NCT ID: NCT02695095 Completed - Acute Liver Injury Clinical Trials

Acute Liver Injury in Patients on Dapagliflozin

Start date: January 1, 2017
Phase:
Study type: Observational

To compare, by insulin use at the index date, the incidence of hospitalization for acute liver injury (ALI) among patients with type 2 diabetes mellitus who are new users of dapagliflozin with those who are new users of antidiabetic drugs (ADs) in classes other than sodium-glucose cotransporter 2 (SGLT2) inhibitors, insulin monotherapy, metformin monotherapy, or sulfonylurea monotherapy.

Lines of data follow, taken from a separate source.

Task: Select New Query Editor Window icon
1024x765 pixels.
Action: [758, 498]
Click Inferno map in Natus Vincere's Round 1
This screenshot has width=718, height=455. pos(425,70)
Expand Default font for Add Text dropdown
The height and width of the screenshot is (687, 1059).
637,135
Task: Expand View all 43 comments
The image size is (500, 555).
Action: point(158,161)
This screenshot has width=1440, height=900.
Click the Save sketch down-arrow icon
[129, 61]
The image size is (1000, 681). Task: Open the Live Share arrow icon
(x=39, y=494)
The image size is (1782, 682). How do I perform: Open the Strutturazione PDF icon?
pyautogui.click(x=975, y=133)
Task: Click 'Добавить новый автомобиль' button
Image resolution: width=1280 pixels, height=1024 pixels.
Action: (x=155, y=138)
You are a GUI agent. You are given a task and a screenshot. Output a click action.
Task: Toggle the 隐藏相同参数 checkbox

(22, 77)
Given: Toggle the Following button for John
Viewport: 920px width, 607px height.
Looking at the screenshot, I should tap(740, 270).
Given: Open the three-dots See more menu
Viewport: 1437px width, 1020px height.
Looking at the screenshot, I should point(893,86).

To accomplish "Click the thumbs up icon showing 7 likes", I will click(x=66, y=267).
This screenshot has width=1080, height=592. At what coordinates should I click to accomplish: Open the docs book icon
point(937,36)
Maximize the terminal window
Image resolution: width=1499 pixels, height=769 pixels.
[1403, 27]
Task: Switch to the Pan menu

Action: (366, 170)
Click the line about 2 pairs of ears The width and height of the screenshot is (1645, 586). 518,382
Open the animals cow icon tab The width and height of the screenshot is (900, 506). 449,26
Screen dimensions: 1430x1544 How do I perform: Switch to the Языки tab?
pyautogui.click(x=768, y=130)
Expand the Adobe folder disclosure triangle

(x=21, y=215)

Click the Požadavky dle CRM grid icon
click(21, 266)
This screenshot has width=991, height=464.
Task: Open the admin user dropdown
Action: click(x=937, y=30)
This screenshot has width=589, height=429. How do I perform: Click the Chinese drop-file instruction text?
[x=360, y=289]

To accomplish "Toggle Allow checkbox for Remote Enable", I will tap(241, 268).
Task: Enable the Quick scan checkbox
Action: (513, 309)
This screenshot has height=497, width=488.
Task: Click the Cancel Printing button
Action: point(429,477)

NCT ID: NCT01548690 Completed - Acute Liver Failure Clinical Trials

Safety Study of Ornithine Phenylacetate to Treat Patients With Acute Liver Failure/Severe Acute Liver Injury

STOP-ALF
Start date: June 2012
Phase: Phase 2
Study type: Interventional

This Phase 2a clinical study is designed to provide data on OCR-002 in patients with acute liver failure/acute liver injury (ALF/ALI) in regard to: - safety and tolerability; - metabolism of the compound to glutamine and phenylacetylglutamine (PAGN); - its effect on circulating ammonia levels and neurological function in patients with and without impaired renal function after continuous infusion at different infusion rates. Subjects will receive up to 120 hours (5 days) of drug infusion, followed by a 30 day follow-up visit post infusion. It is anticipated that this early safety and tolerability study, with appropriate PK/PD data, will lead to a development program for the use of OCR-002 in the treatment of hyperammonemia either due to ALF or possibly other liver conditions. The hypotheses are: - Treatment with OCR-002 is safe and tolerable in patients with acute liver failure/acute liver injury due to acetaminophen overdose or drug-induced liver injury, autoimmune hepatitis, viral hepatitis or indeterminate etiologies. - A dose of 10-20g/24h (0.42-.83g/h) will achieve steady state plasma concentrations within 6-12h with little additional accumulation in the ALI/ALF setting. - Treatment with OCR-002 will reduce ammonia and improve neurological function in patients with acute liver failure/severe acute liver injury.

NCT ID: NCT00518440 Completed - Acute Liver Failure Clinical Trials

A Multi-Center Trial to Study Acute Liver Failure in Adults

ALFSG
Start date: January 1998
Phase:
Study type: Observational

The purpose of this study is to collect clinical and epidemiological data as well as serum, plasma, urine, tissue and DNA samples on individuals who have acute liver failure and on individuals who have acute liver injury, a less severe group of patients who have coagulopathy but do not reach the threshold of encephalopathy.